Let me illustrate with examples:

1. CONSECUTIVE INTEGERS : 6 TO 15
The Sum of the greater 5 numbers in a set of 10 consecutive integers is 65. Find the sum of the first 5 numbers.

Short cut:
Step 1: Multiply the no.of elements in each half : in this case 5 each and the spacing between each number in the set. in this case 1. ie., 5*5*1 = 25
Step 2: If the given sum is that of the greater numbers in the set, then subtract '25' to get the sum of the lower 5 numbers, i.e, 65-25 = 40 is the Answer
or if the given sum is that of the lower 5 consecutive numbers, then add '25' to get the sum of the greater 5 numbers i.e., 40+25 = 65.

2.Lets try this with 6 consecutive EVEN integers:

Find the sum of lower half of the numbers in a set of 6 consecutive even integers if the sum of the latter half is 30.

Step 1: 3*3*2 ( remember each half has 3 elements and the spacing between the elements is 2 as they are even) = 18
step 2: the given sum - step 1= 30 - 18 = 12 ( the sum of the even integers 2,4 and 6) is the answer.
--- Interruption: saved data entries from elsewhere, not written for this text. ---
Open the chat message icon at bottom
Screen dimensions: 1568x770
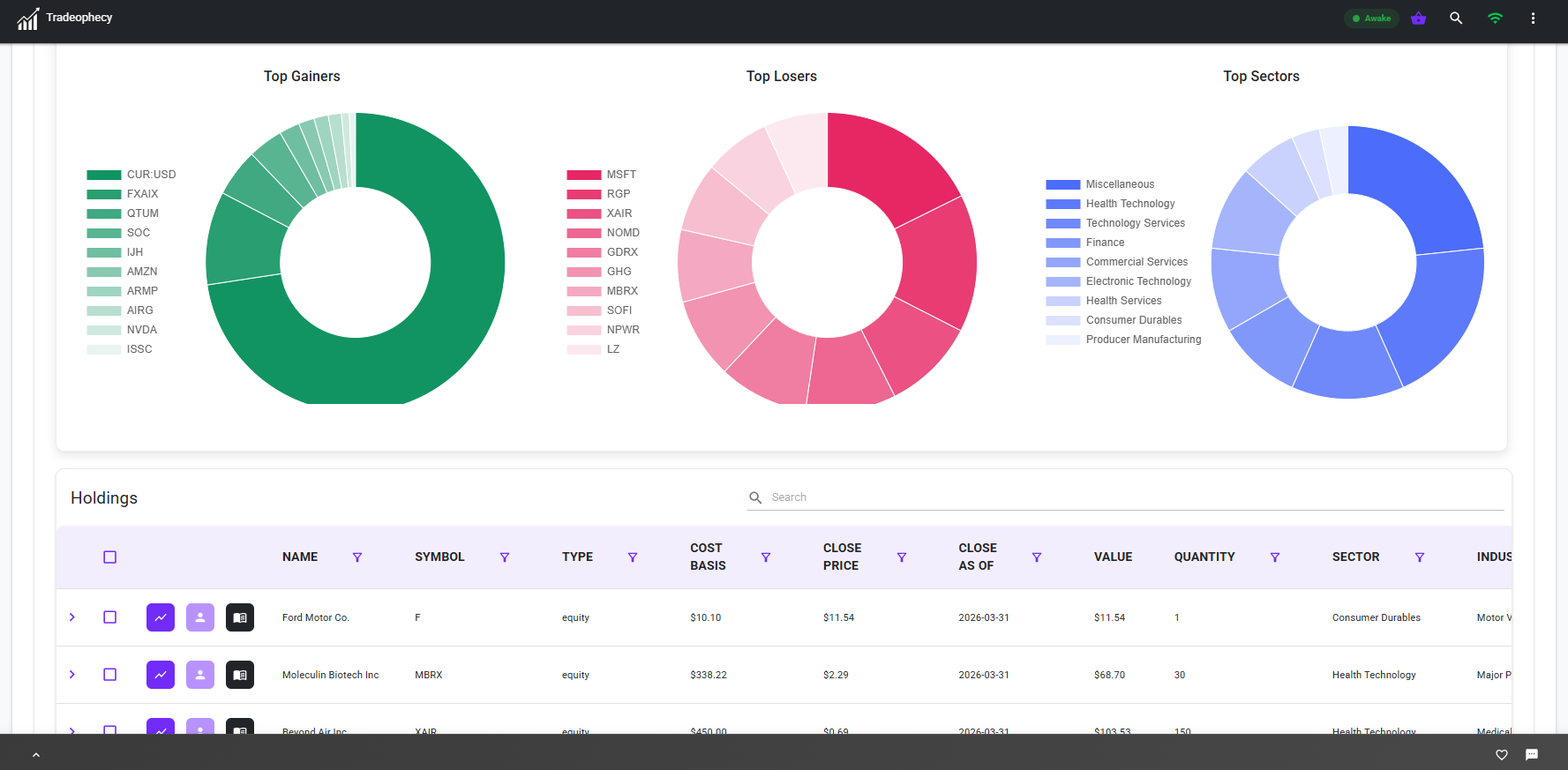(x=1532, y=755)
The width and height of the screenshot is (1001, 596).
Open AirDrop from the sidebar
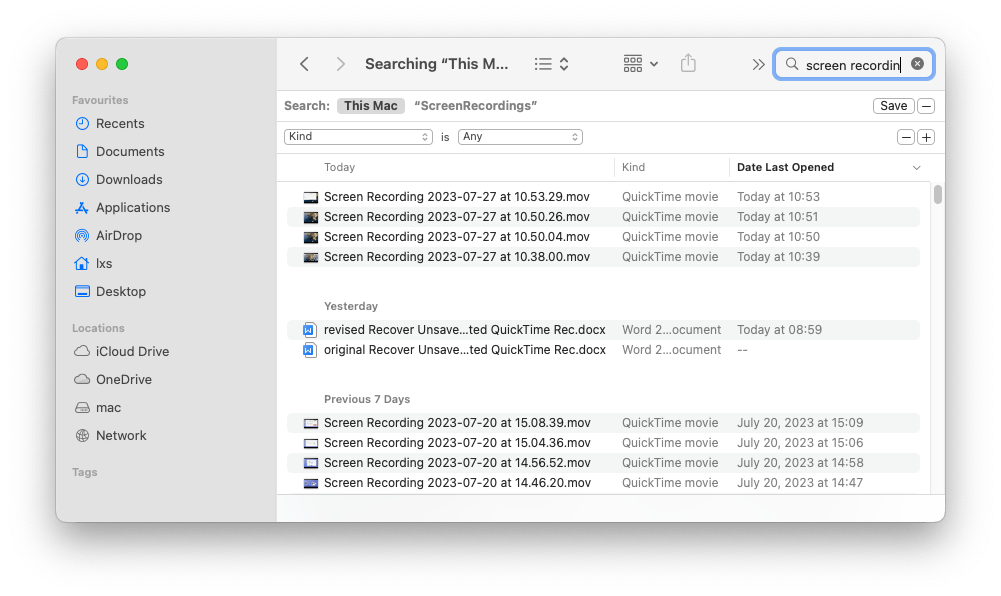(119, 235)
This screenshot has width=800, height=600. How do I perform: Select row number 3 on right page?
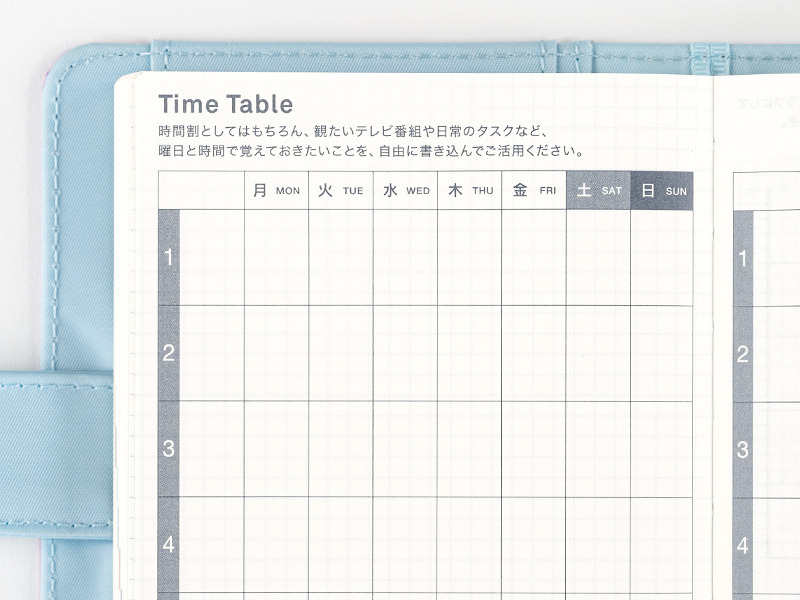[x=743, y=450]
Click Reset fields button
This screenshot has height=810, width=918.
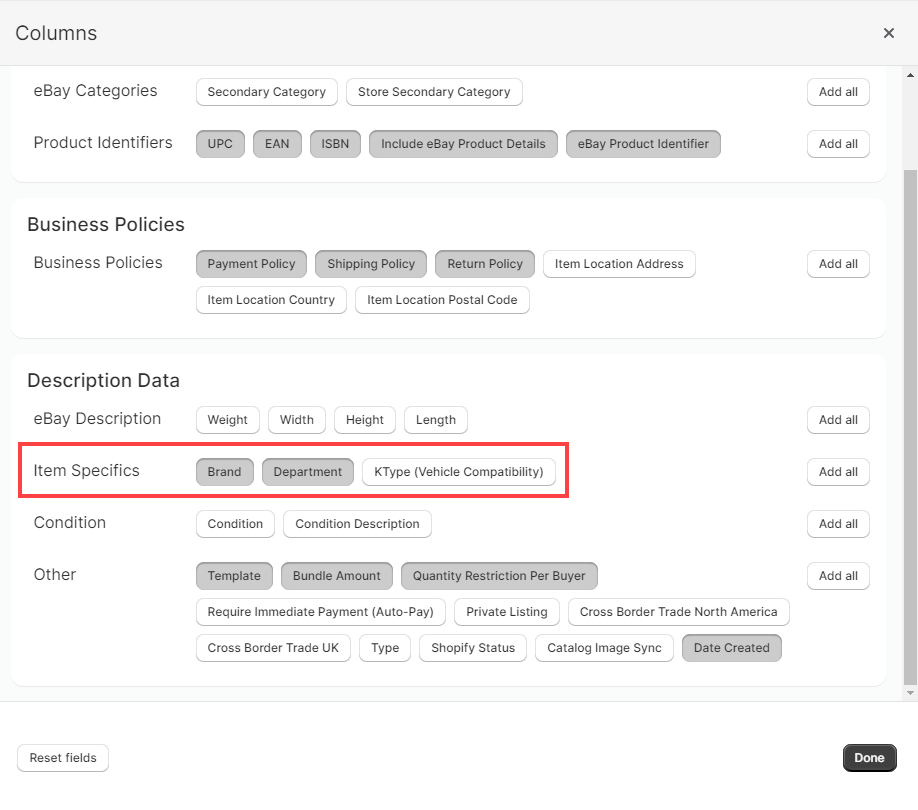(63, 758)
3.Lets try for the 16 consecutive integers from 8 to 23. given sum of the greater 8 numbers in the set = 156

step 1: 8*8*1=64
step 2: given sum - step 1 = 156-64= 92 (which is the sum of numbers starting 8 thru 15)

4. Now lets try 24 consecutive ODD integers:

Find the sum of the second half of the elements of a set when the first half sums up to 168. The set contains Consecutive Odd integers.

Step 1: 12*12*2 = 288 ( Odd numbers are spaced evenly)
Step 2: given sum + 168 = 288+168 = 456

Check it out : the numbers are 3 to 49 inclusive.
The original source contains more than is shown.